I draw on evidence-based modalities, but I'm not married to any single framework. The best therapy meets you where you are, and that means staying flexible about what tools we reach for as the work unfolds.
For folks returning to therapy after a break, or who have had therapy before and want a different fit this time, we'll start by figuring out what worked and what didn't last time. That history is useful, not baggage.
My work is rooted in the belief that you are the expert on your own life. My job is to help you see patterns you might be too close to notice, ask questions that haven't been asked, and walk alongside you while you do the harder parts.
My work is rooted in the belief that you are the expert on your own life. My job is to help you see patterns you might be too close to notice, ask questions that haven't been asked, and walk alongside you while you do the harder parts.
For folks returning to therapy after a break, or who have had therapy before and want a different fit this time, we'll start by figuring out what worked and what didn't last time. That history is useful, not baggage.
If this is your first time in therapy, or you've been considering therapy for a while and finally feel ready, I want you to know there's no right way to do this. We'll go at your pace, and I'll explain anything that feels opaque about how the process works.
If this is your first time in therapy, or you've been considering therapy for a while and finally feel ready, I want you to know there's no right way to do this. We'll go at your pace, and I'll explain anything that feels opaque about how the process works.
For people who are recently widowed, or who are carrying a more recent loss, therapy can be a space where the grief gets to be exactly as big as it is. There's no timeline I'm going to impose on that.
For people who are recently widowed, or who are carrying a more recent loss, therapy can be a space where the grief gets to be exactly as big as it is. There's no timeline I'm going to impose on that.
I work with a lot of people in the middle of meaningful change. Whether you've recently had a baby, started a new job, or recently retired, those transitions often surface things that were quietly waiting in the background.
If you're walking in feeling overwhelmed, feeling exhausted, or feeling tired in a way that sleep doesn't fix, you're not alone. A lot of what we'll do is figure out what's actually yours to carry and what isn't, and slowly let the rest go.
When you're feeling scared, feeling afraid, feeling angry, or feeling frustrated, those signals deserve to be taken seriously rather than soothed away. I'll help you stay with what's coming up long enough to understand what it's pointing at.
Therapy works best when it feels like a real conversation, not an interrogation.

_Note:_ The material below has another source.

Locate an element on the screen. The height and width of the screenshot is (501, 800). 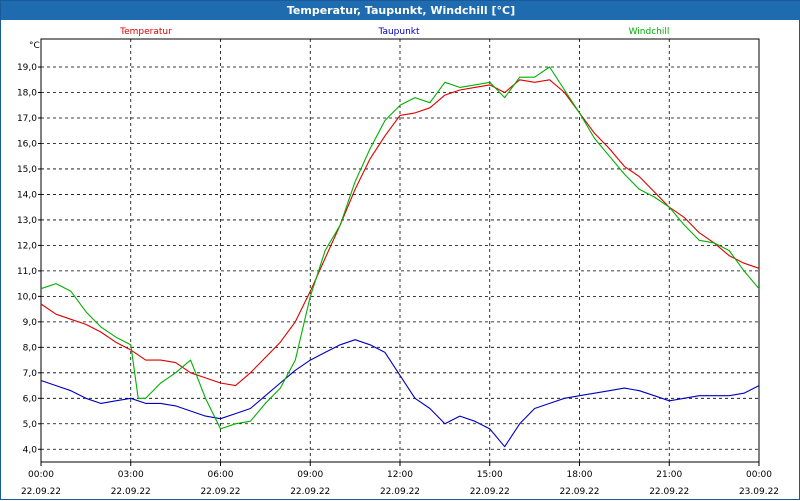
y-tick-label: 17,0 is located at coordinates (27, 119).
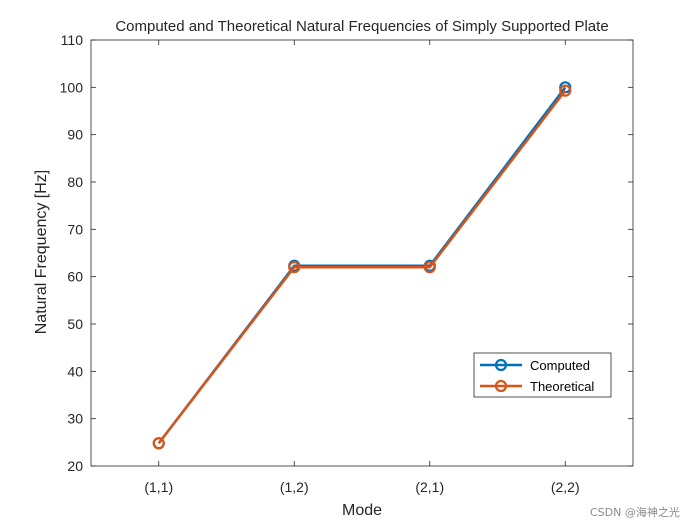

I aim to make our sessions feel collaborative and grounded, with room for whatever you bring through the door that day.
A lot of the people I work with arrive feeling sad or feeling unhappy in a way that's hard to name. Sometimes the days feel empty or numb, and even getting to a session feels like effort.
Therapy is often the first place people get to admit they're feeling confused or feeling unmotivated in ways they can't explain to friends or family. I'll meet that without judgment, and we'll work to make sense of it together.
Some people come in feeling stuck, feeling lost, or feeling disconnected from a life that, on paper, looks fine. We work to surface what's actually missing and to make the next step feel less impossible.
Sessions with me tend to balance structure and exploration. Some weeks we'll work on something concrete; other weeks we'll sit with what's surfacing and see what wants attention.
I draw on evidence-based modalities, but I'm not married to any single framework. The best therapy meets you where you are, and that means staying flexible about what tools we reach for as the work unfolds.
A lot of the people I work with arrive feeling sad or feeling unhappy in a way that's hard to name. Sometimes the days feel empty or numb, and even getting to a session feels like effort.